Source data:
..........
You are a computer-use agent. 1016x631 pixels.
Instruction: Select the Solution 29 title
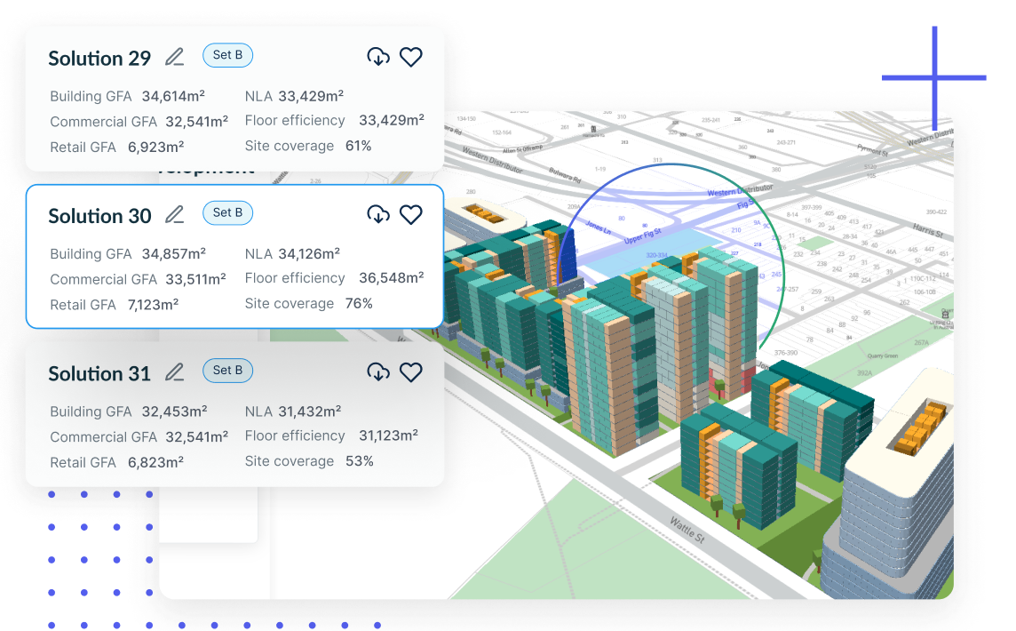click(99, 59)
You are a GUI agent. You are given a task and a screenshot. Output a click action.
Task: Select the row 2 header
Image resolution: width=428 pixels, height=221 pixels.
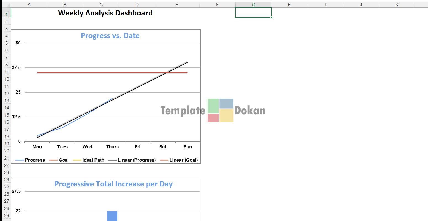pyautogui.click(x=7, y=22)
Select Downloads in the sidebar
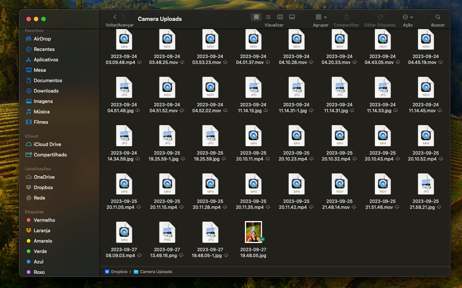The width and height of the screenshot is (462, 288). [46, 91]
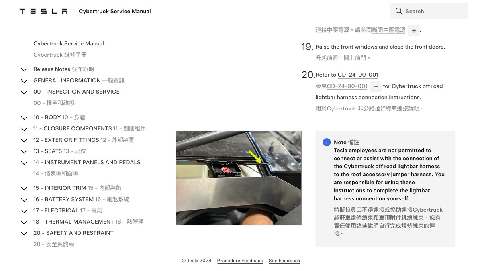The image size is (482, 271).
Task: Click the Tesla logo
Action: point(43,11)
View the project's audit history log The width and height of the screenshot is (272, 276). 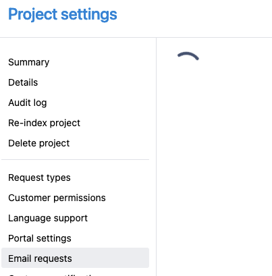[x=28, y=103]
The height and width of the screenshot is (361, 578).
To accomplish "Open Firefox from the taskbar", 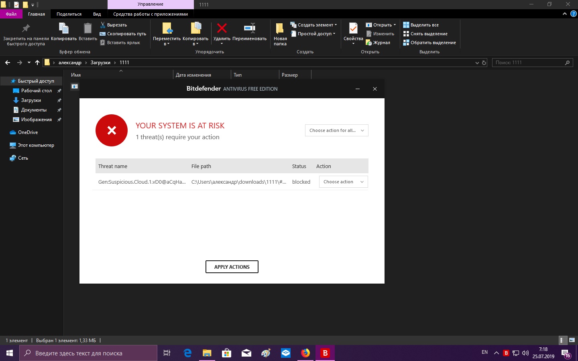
..........
Aim of the exercise: Copy all lines from the material that hold "agent".

Response below:
You are a computer-use agent. 1016x631 pixels.
You are a GUI agent. You are given a task and a screenshot. Output a click action.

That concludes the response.